L'événement visait également à donner de la visibilité et à exprimer la solidarité avec les populations concernées, ainsi qu'à construire des réseaux de solidarité en vue d'une action commune. Parmi les thèmes examinés figurent les droits des peuples autochtones, le droit à l'autodétermination et la souveraineté des peuples sur leurs ressources naturelles.

Cette initiative impliquait les peuples insulaires des océans Atlantique, Indien et Pacifique, et impliquait les acteurs locaux, tels que les autorités gouvernementales et les organisations de la société civile, selon une approche œcuménique et interreligieuse, avec la participation de jeunes des régions concernées.

Une initiative œcuménique importante

Dans une lettre adressée au préfet du dicastère, le cardinal Peter Turkson, le Pape François décrit cette conférence comme une «importante initiative œcuménique, impliquant un dialogue mutuel né de la sagesse et de l'expérience de diverses traditions chrétiennes».

Il a également déclaré que l'événement offrait «une occasion pour les croyants, les responsables gouvernementaux et les membres de la société civile au sens large, en particulier les jeunes, d'aborder les défis particuliers auxquels sont confrontés les peuples insulaires.»

Parmi ces défis, le Pape a mentionné «la violence, le terrorisme, la pauvreté, la faim et les nombreuses formes d'injustice et d'inégalité sociales et économiques qui, de nos jours, portent préjudice à tous, mais en particulier aux femmes et aux enfants.» Il s'inquiète également du fait que de nombreux peuples insulaires sont exposés à «des changements environnementaux et climatiques extrêmes, dont certains résultent d'une exploitation effrénée des ressources naturelles et humaines.»
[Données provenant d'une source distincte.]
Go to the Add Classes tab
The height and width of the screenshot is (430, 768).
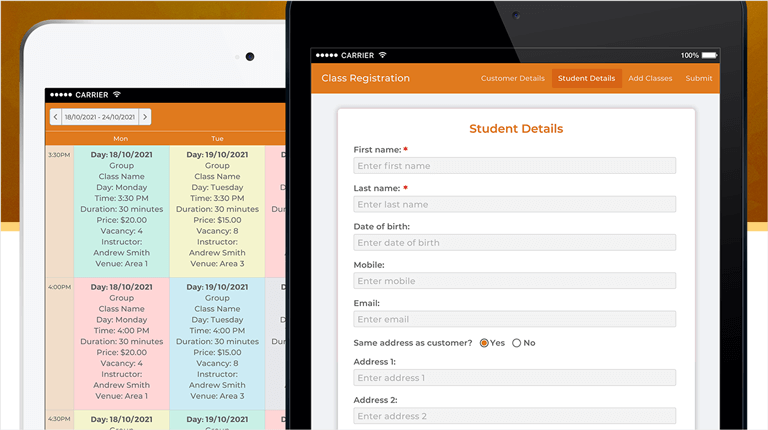tap(650, 78)
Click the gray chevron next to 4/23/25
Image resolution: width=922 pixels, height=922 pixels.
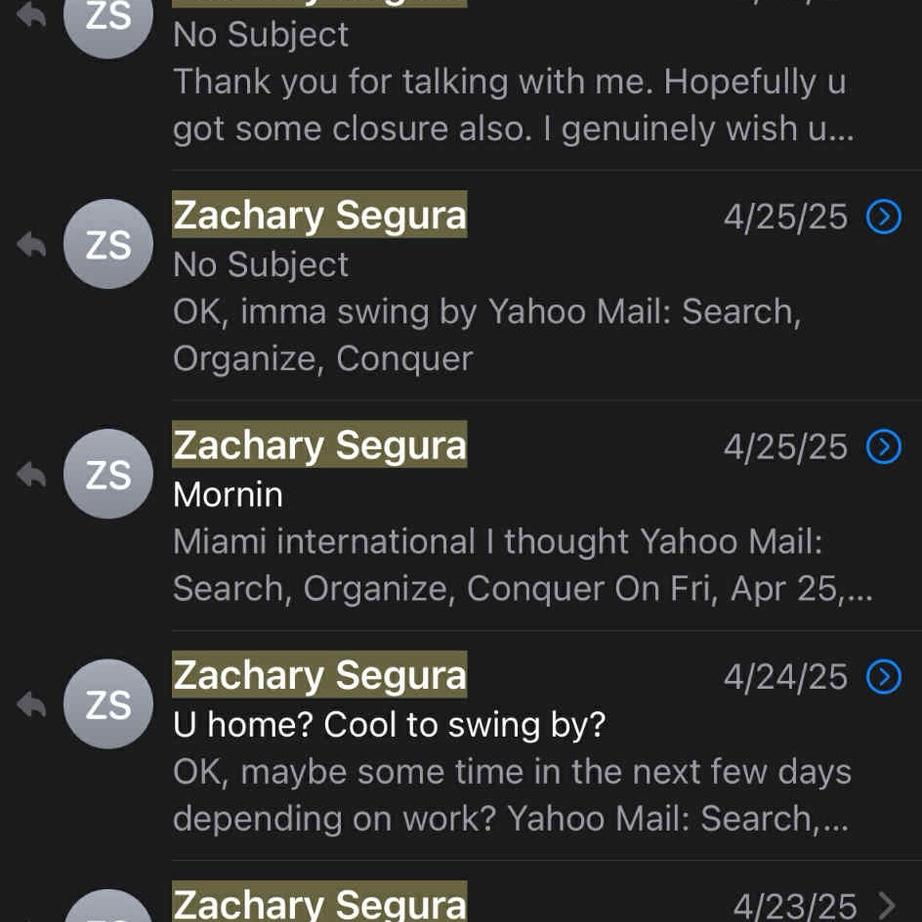pyautogui.click(x=886, y=906)
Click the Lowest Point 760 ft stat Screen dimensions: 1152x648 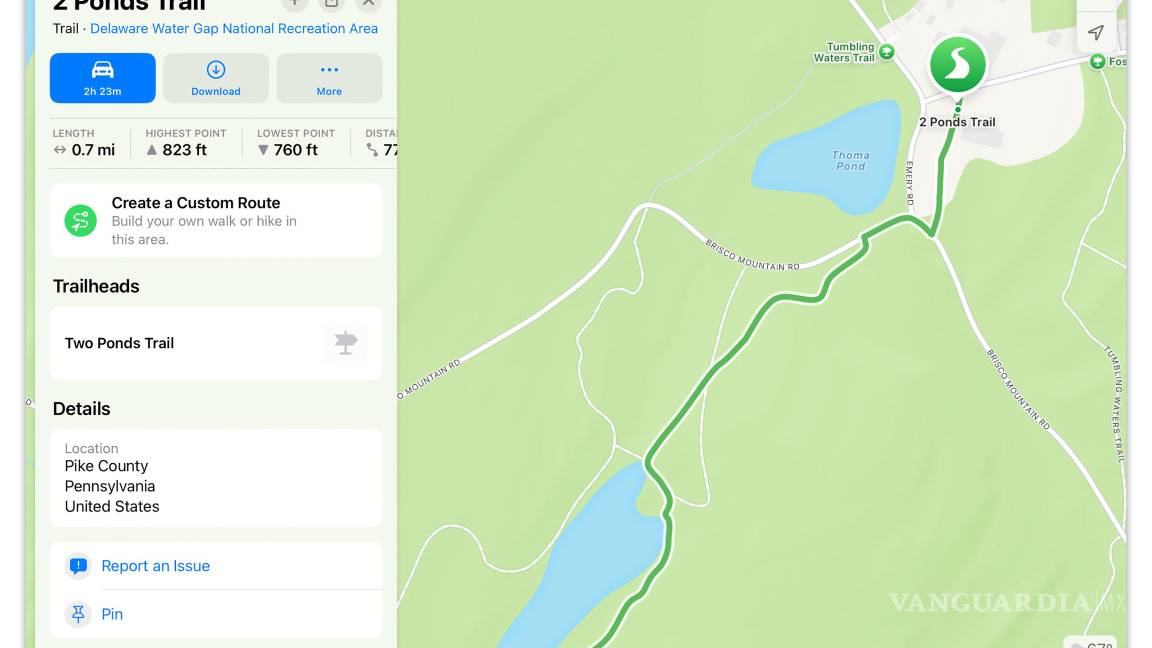tap(295, 143)
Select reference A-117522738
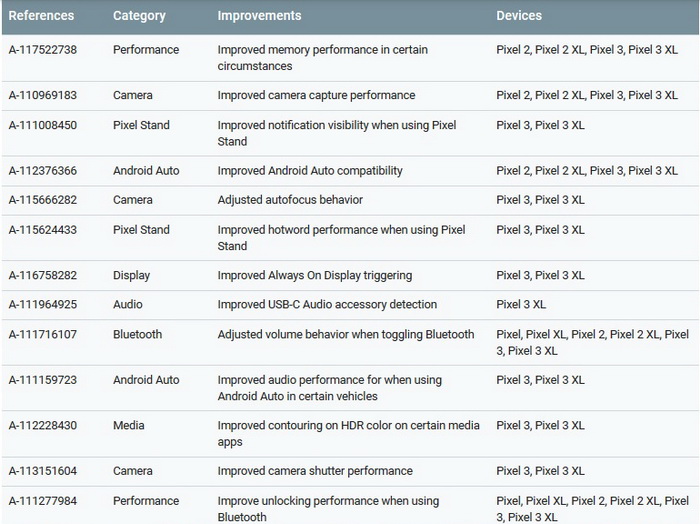Image resolution: width=700 pixels, height=524 pixels. click(43, 50)
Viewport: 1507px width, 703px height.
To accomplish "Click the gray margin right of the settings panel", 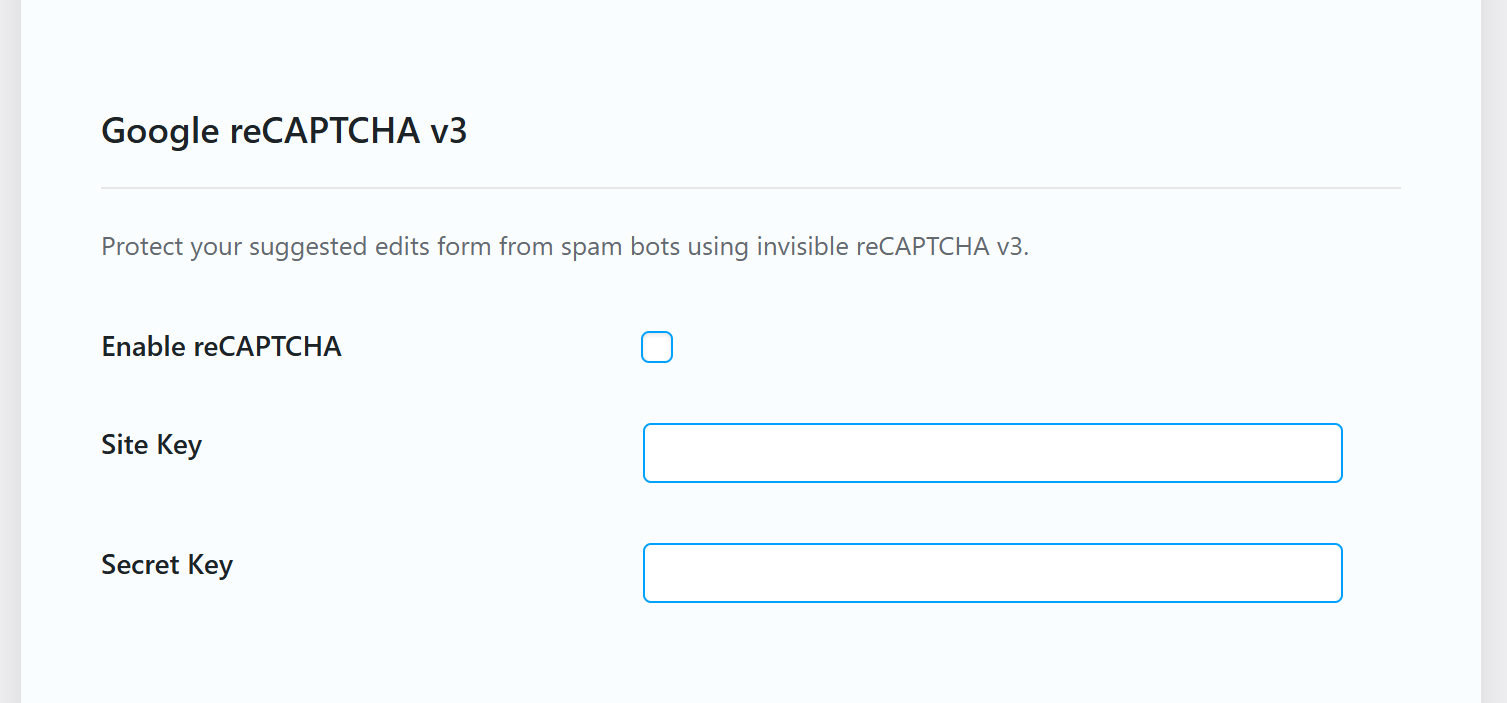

Le Pape François ajoute que «par conséquent, ils connaissent non seulement une détérioration environnementale, mais aussi une détérioration humaine et sociale qui met de plus en plus en danger la vie des habitants de ces territoires insulaires et maritimes.» Il exprime l'espoir que la conférence «contribuera à l'élaboration de politiques internationales et régionales concrètes visant à relever plus efficacement ces défis et à renforcer la conscience de la responsabilité de chacun de prendre soin de notre maison commune.»

La pandémie met à nu nos fragilités

Portant son attention sur l'impact de la pandémie de coronavirus, le Pape a noté qu'au cours de ces mois, les gens sont devenus plus conscients de leur propre fragilité et par conséquent «de la nécessité d'une écologie intégrale qui peut soutenir non seulement les écosystèmes physiques mais aussi les écosystèmes humains.»

Le Pape François souligne qu'une «attitude de solidarité et de respect» était nécessaire pour «résoudre les problèmes environnementaux et sociaux qui affectent ceux qui vivent dans les zones insulaires et maritimes.» En conclusion, François exprime l'espoir que le travail accompli au cours de cette rencontre soit «un signe du rôle important que les peuples insulaires peuvent jouer pour favoriser la croissance d'un monde plus humain et inclusif».

Parmi les participants à la conférence figurent le président de la République des Seychelles, Wavel Ramkalawan. Un message de l'archevêque de Canterbury, Justin Welby, a également été transmis aux participants.